12. The recommendation method according to claim 9, wherein: The displaying of at least one of the recommended second agent and application according to the conversation between the user and the first agent comprises: At least one of the recommended second agents and applications is displayed at a fixed position of the dialogue interface.

13. The recommendation method according to claim 9, wherein: The displaying of at least one of the recommended second agent and application according to the conversation between the user and the first agent comprises: Displaying at least one of a recommended second agent and an application and a message sent by at least one of the second agent and the application, wherein the message is generated based on the multimedia content and the conversation between the user and the first agent.

14. The recommendation method according to claim 1, further comprising: Displaying historical conversations related to the multimedia content; In response to the user inputting indication information, a reply to the indication information is generated and displayed according to the historical conversation and the multimedia content.

15. The recommendation method according to claim 1, wherein: The displaying of the recommendation stream including the multimedia content in the dialogue interface between the user and the first agent includes at least one of the following: In response to the user returning to the dialog interface or the user performing a specified trigger operation, displaying the recommendation flow; Displaying the recommendation flow after the reply of the first agent, after a designated symbol, or at a fixed position in the dialogue interface; The recommendation flow is displayed in a double-column or immersive manner.

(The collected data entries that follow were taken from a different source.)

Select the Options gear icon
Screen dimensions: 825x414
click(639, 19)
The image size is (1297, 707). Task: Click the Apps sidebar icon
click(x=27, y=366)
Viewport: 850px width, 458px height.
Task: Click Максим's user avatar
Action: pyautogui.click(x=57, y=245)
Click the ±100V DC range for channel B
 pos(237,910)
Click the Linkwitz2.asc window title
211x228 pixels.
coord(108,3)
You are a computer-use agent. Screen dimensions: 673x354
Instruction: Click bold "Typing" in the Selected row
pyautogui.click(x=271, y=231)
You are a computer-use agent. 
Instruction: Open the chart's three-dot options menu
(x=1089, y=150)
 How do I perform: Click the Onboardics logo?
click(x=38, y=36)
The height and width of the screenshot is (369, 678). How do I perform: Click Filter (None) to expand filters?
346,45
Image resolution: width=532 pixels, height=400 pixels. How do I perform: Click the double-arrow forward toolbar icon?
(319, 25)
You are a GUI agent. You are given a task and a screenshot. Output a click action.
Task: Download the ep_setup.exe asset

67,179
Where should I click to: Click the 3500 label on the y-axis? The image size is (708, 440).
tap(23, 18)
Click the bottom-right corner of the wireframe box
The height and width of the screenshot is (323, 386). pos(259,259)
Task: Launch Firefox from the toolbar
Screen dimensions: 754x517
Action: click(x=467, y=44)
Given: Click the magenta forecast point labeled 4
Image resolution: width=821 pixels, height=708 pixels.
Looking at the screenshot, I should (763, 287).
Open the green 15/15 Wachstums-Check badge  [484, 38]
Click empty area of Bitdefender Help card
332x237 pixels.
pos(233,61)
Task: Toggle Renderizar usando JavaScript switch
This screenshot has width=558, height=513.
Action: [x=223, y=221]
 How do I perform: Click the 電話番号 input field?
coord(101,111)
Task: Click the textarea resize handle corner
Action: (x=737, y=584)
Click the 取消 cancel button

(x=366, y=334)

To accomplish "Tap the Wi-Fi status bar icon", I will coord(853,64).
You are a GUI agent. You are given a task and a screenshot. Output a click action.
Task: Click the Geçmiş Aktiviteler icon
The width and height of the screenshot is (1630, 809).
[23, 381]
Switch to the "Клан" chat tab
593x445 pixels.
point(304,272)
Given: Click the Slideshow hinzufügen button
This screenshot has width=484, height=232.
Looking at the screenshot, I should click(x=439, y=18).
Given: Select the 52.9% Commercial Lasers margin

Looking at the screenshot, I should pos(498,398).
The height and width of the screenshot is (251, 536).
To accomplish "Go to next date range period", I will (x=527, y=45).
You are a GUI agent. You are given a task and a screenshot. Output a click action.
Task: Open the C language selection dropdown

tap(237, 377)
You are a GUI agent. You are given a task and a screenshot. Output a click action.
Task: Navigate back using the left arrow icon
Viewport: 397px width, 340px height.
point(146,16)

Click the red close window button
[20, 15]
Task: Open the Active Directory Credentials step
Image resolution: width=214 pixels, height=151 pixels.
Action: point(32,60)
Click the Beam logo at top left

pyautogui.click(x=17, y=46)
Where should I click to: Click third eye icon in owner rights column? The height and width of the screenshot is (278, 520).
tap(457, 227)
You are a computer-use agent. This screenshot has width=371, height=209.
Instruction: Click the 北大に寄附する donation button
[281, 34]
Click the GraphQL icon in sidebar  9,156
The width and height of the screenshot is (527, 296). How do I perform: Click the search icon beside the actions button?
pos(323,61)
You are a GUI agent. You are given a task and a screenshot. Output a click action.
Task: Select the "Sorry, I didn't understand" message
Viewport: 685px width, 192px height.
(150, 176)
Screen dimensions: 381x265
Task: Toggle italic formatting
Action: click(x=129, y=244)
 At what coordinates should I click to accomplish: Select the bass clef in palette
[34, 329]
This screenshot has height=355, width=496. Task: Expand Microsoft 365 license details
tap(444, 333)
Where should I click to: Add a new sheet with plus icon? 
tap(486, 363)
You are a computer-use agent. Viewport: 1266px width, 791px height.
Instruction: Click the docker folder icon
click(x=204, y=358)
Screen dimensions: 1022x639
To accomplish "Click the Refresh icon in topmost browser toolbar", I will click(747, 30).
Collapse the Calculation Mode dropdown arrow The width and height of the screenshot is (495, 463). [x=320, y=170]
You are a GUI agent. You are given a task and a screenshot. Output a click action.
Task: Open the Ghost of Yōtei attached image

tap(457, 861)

16. The recommendation method according to claim 1, further comprising at least one of the following: In response to the user's dialogue with the first agent through the input box on the multimedia content playback interface, determining and displaying multimedia content further recommended for the user in the recommendation stream; In response to the user triggering an operation on a first control in the playback interface of the multimedia content, returning to a dialogue interface between the user and the first agent; In response to the user's triggering operation on a second control in the playback interface of the multimedia content, a list of agents that have interacted with the user is displayed.

17. A recommendation device, comprising: a determination module configured to determine the multimedia content to be recommended according to at least one of a user's demand dimension, a question that the user is concerned about during a conversation with a first agent, and an extended content of the question, wherein the demand dimension is determined based on historical conversation information between the user and the first agent, and the historical conversation information is obtained with the authorization of the user; A display module is configured to display a recommendation stream including the multimedia content in a dialogue interface between the user and the first agent.

18. A recommendation device, comprising: Memory; as well as A processor coupled to the memory, wherein the processor is configured to execute the recommendation method according to any one of claims 1 to 16 based on instructions stored in the memory.

19. A computer-readable storage medium having a computer program stored thereon, wherein when the program is executed by a processor, the recommendation method according to any one of claims 1 to 16 is implemented.

20. A computer program product, when the computer program product is run on a computer, enables the computer to implement the recommendation method according to any one of claims 1 to 16.